白幡前遺跡の東側には1Aゾーンの延長と2Cゾーン~3ゾーンの延長が拡がっていたと考えます。

2 軍用倉庫の防衛
萱田地区遺跡では棒状鉄製品が多出していて、その用途は判明していません。しかし白幡前遺跡発掘調査報告書では、1Bゾーンではこの棒状製品をかんぬき棒の差し込み金具として、3ゾーンでは枢戸(くくるど)の鍵として想定しています。
多数出土する棒状鉄製品の多くは戸締りに関する器具である可能性が濃厚です。

この情報から、古代では律令国家直轄の軍用基地といえども治安が悪いことが想定されます。

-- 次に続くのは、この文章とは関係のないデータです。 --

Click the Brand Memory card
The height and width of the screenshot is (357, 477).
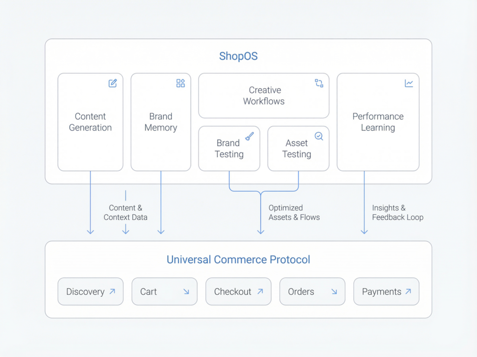click(160, 122)
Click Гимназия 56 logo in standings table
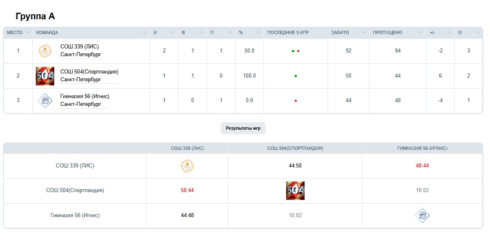The image size is (490, 243). point(45,101)
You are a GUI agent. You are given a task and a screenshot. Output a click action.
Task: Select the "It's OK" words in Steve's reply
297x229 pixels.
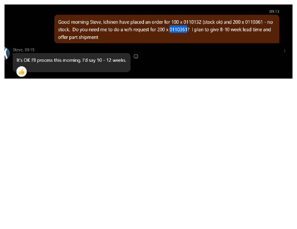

軍需物資をストックする掘立柱建物にはしっかりとした鍵をかけ、槍を持った番兵を配置していたのだと思います。

3 武器を所持する蝦夷戦争出征将兵の逗留、将兵の教育訓練活動

白幡前遺跡の1Aゾーン、1Bゾーンは陸奥国へ出征する将兵の一時逗留場所であったと想定しています。
ですから、この場所から多数の鉄鏃(槍)が出土していることが考えられます。

なお、墨書土器文字の検討から井戸向遺跡Ⅲゾーンについて2015.06.14記事「墨書土器代表文字の意味」で次のように記述しました。

「井戸向遺跡Ⅲゾーンでは「入」(ハイル)と「生」(イキル)が一緒に代表文字になっていますから、軍事部門のゾーンで、かつ兵として正式登用されていない人間が多いと考え、そのゾーンが新兵訓練地みたいなところと、仮説してみました。」

墨書土器文字の意味検討から、井戸向遺跡Ⅲゾーンを将兵の教育訓練活動の場所と考えたのでした。

この記述と井戸向遺跡Ⅲゾーンの竪穴住居10軒あたり鉄鏃出土数8.8という高レベル数値がよく対応しています。

墨書土器文字の意味検討と武器出土状況がよく対応していて、われながら興味を深めます。